US Treasury yields are on the rise given the prospect of tighter Fed policy and persistently high inflation. 10-year yields topped the 1.6% level last week, their highest since June 4, while 20- and 30-year bond yields also jumped to levels previously seen in June.
The Fed has indicated that it will soon start canceling some of the monetary stimulus it provided during the pandemic crisis, mainly because inflation has reached and exceeded the Fed’s 2% target. The central bank is expected to start cutting monthly bond purchases as early as next month and complete the process by mid-2022. The policy statement also revealed that nine of the 18 Fed policymakers Fed policymakers expect interest rates to take off next year, up from seven in June. The midpoint also predicts three to four total rate hikes by the end of 2023. By the end of 2024, the midpoint of the FOMC is forecasting six to seven total rate hikes (read: ETFs to play yields of the higher reference treasury).
Meanwhile, inflation, which measures the increase in the cost of living over time, stands at 5.3% – the highest in almost 13 years – due to strong consumer demand, rising energy prices and supply chain shortages. What’s more, the Fed’s latest preferred inflation gauge rose 3.6% in August from the month a year earlier, the biggest jump since 1991. This has fueled concerns that Price increases will last longer than expected and will eventually affect consumer spending. Additionally, a surge in commodity prices, especially energy, as well as the wider reach of COVID-19 vaccinations have raised inflationary expectations.

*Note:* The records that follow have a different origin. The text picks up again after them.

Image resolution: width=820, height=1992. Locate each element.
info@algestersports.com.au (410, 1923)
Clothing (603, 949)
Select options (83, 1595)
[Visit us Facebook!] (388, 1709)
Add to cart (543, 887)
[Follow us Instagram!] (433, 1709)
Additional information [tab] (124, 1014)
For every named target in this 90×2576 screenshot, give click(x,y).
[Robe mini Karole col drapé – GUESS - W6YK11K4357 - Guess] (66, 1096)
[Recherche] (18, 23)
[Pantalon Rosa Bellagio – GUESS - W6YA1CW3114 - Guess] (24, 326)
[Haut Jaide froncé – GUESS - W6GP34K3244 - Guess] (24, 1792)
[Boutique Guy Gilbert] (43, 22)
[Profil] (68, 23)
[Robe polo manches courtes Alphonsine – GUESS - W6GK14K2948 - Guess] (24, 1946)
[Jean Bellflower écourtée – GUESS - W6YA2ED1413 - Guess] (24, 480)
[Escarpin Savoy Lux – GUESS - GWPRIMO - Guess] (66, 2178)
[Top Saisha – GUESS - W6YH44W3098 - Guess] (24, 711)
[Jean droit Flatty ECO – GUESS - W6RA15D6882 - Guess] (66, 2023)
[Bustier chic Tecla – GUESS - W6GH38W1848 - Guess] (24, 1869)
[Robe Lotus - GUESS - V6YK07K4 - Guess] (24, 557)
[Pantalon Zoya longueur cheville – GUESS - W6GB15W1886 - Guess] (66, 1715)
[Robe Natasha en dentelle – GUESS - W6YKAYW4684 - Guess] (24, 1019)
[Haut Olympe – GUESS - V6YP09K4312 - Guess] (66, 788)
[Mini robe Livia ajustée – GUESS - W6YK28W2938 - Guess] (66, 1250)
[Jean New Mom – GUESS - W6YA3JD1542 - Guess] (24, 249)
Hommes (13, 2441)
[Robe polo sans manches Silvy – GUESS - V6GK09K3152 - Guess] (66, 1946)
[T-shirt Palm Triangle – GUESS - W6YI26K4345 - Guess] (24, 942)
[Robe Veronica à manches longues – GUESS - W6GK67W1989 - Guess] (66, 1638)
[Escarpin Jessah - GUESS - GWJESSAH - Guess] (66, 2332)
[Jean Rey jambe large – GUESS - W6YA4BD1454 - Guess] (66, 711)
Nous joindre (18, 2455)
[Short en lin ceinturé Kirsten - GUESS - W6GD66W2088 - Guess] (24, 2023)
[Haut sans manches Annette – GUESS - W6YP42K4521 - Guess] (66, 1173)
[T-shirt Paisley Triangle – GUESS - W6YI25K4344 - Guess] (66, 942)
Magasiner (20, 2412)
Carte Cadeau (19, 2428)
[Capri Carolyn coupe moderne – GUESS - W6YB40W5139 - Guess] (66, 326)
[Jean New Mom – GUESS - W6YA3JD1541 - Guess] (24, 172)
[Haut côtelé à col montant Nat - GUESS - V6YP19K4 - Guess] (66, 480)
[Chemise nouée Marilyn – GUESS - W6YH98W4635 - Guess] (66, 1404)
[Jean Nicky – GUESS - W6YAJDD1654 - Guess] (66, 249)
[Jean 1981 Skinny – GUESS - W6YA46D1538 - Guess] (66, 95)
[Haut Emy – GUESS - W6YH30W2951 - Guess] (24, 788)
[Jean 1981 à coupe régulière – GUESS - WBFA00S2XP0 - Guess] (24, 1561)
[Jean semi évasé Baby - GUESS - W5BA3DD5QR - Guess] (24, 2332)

That said, investors looking to prepare for higher rates might flock to bonds whose yields follow broader interest rates – floating rate bonds.
Why variable rate bonds?
Floating rate bonds are investment grade and do not pay a fixed rate to investors but have variable coupon rates which are often linked to an underlying index (such as LIBOR) plus a variable spread depending on risk. credit rating of issuers.
Since the coupons of these bonds are adjusted periodically, they are less sensitive to a rise in rates compared to traditional bonds. Unlike fixed coupon bonds, these do not lose value when rates rise, making them ideal for protecting investors against capital erosion in a rising rate environment.
Investors currently have four floating rate bond ETFs on the market, each of which could be a compelling choice (see: all quality corporate bond ETFs here).
iShares Floating Rate Bond ETF FLOT
This ETF tracks the Bloomberg Barclays US Floating Rate Note
SPDR Barclays Investment Grade Floating Rate ETF FLRN
This ETF tracks the Barclays US Dollar Floating Rate Note
FLTR Investment Grade Floating Rate ETF Market Vectors
This fund follows the Market Vectors Investment Grade Floating Rate Bond. Holding 222 shares, it has an average maturity of 2.88 years and a modified duration of 0.03 years. The product has accumulated $ 729 million in its asset base and trades an average daily volume of 217,000 shares. The expense ratio stood at 0.14%.
Invesco VRIG Investment Grade Floating Rate ETF
Investors looking for an active approach might find VRIG an attractive choice. This fund seeks to invest at least 80% of its net assets in a portfolio of quality floating rate instruments denominated in US dollars and issued in the United States. He has 188 bonds in his basket and has amassed $ 455.7 million in his asset base. The ETF trades an average daily volume of 90,000 shares and charges 30 basis points in annual fees.